U.S. Supreme Court Holds “Willful Blindness” Is Sufficient for Inducement of Patent Infringement

A patent can be infringed either directly (35 USC § 271 (a)) or indirectly (35 U.S.C. §§ 271(b) and (c)). Direct infringement does not require knowledge of the patent or any intent to infringe, but indirect infringement under 35 USC § 271(b) occurs when one actively induces the infringement of a patent by encouraging, aiding, or otherwise causing another person or entity to infringe a patent. While indirect infringement can only arise when the accused indirect infringer has at least some knowledge of the patent and intent to engage in infringing activity, it has not been clear whether a party can be liable for inducing infringement if it has no actual knowledge of the patent. The Supreme Court has now answered this question, holding that in some cases actual knowledge of the patent is not required to find inducement of infringement if the inducer is willfully blind to the existence of the patent.
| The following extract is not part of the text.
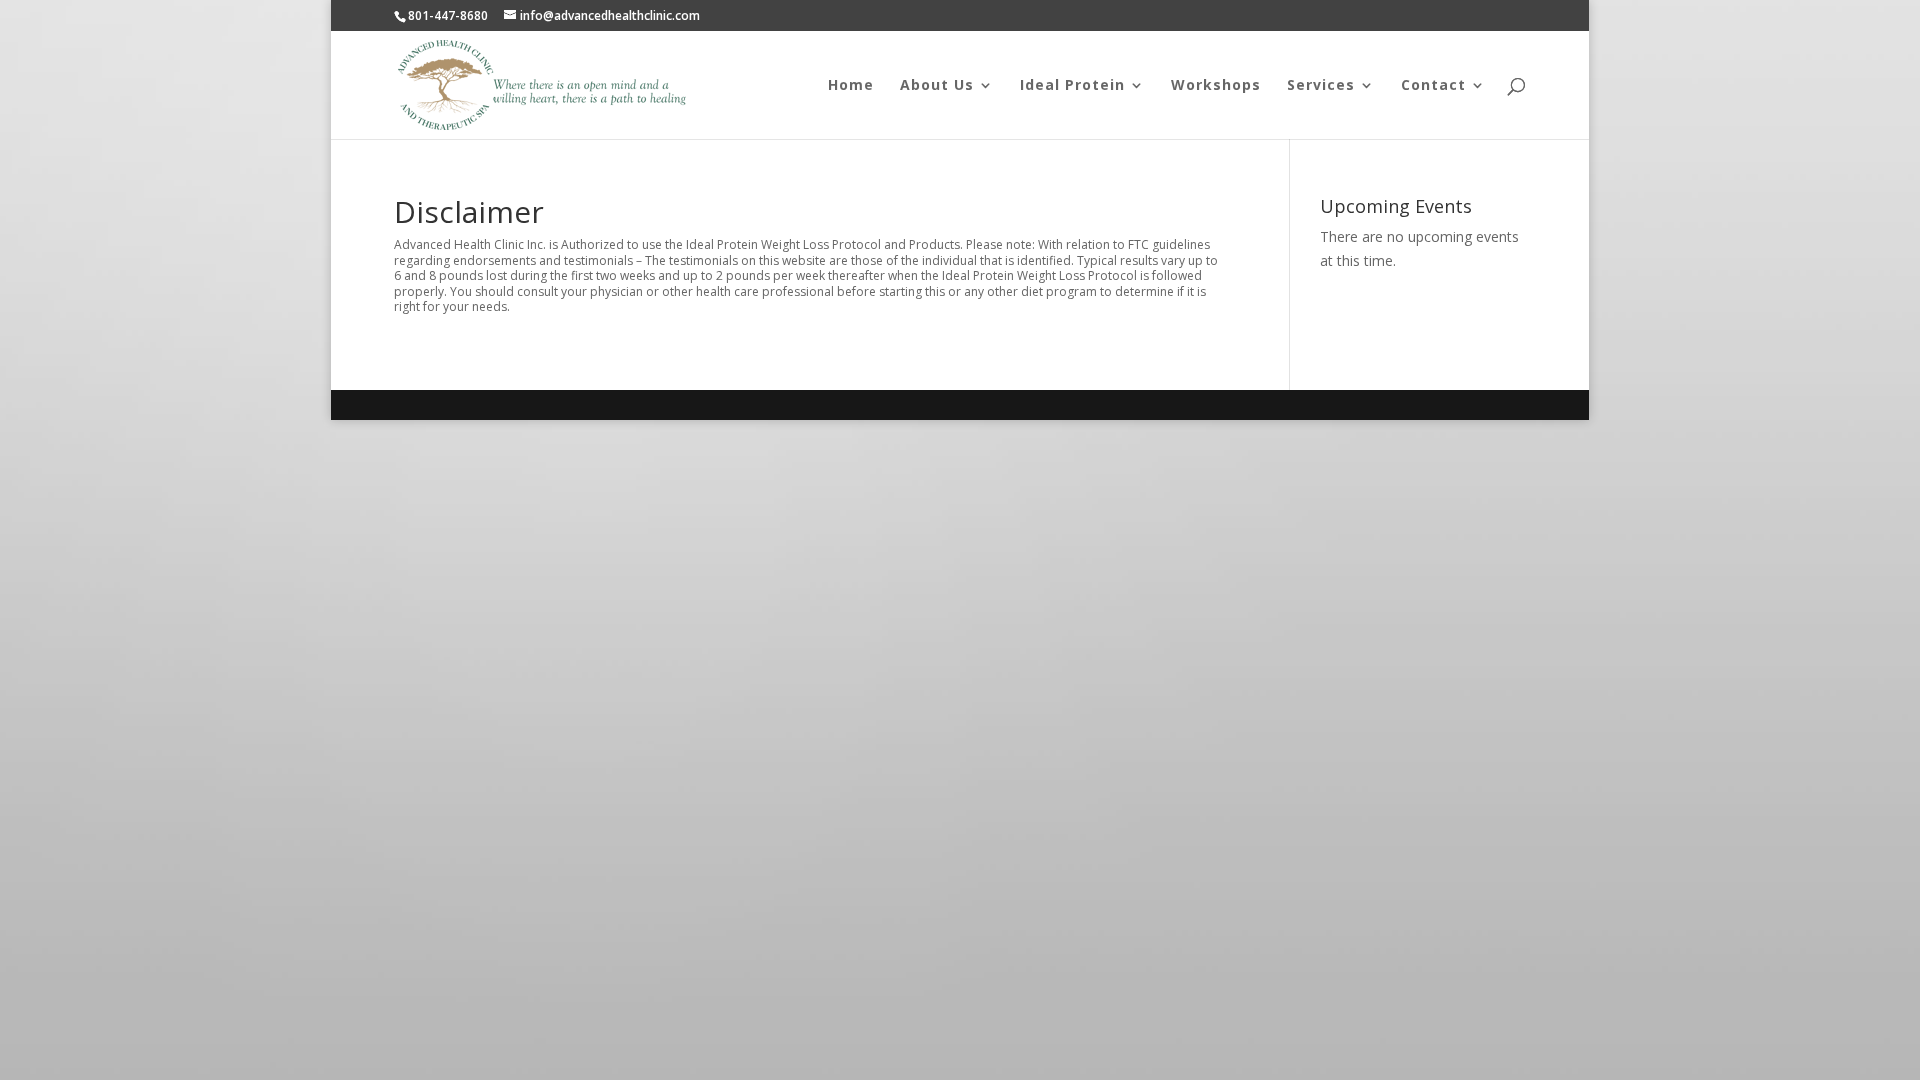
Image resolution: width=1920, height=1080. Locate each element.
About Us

The Global-Tech majority held that one who “actively induces infringement of a patent” under 35 U.S.C. § 271(b) must know that the induced acts constitute patent infringement. Global-Tech Appliances, Inc. v. SEB S.A., 563 U.S. ____(2011) (emphasis added). But actual knowledge is not required. An eight member majority agreed that “willful blindness” is enough. Under the standard articulated by the Court, the defendant must (1) subjectively believe that there is a high probability that a fact exists and (2) take deliberate actions to avoid learning of that fact. In adopting the willful blindness standard, the Supreme Court rejected the Federal Circuit’s finding that “deliberate disregard” of a known risk that a protective patent exists was sufficient to meet the knowledge requirement.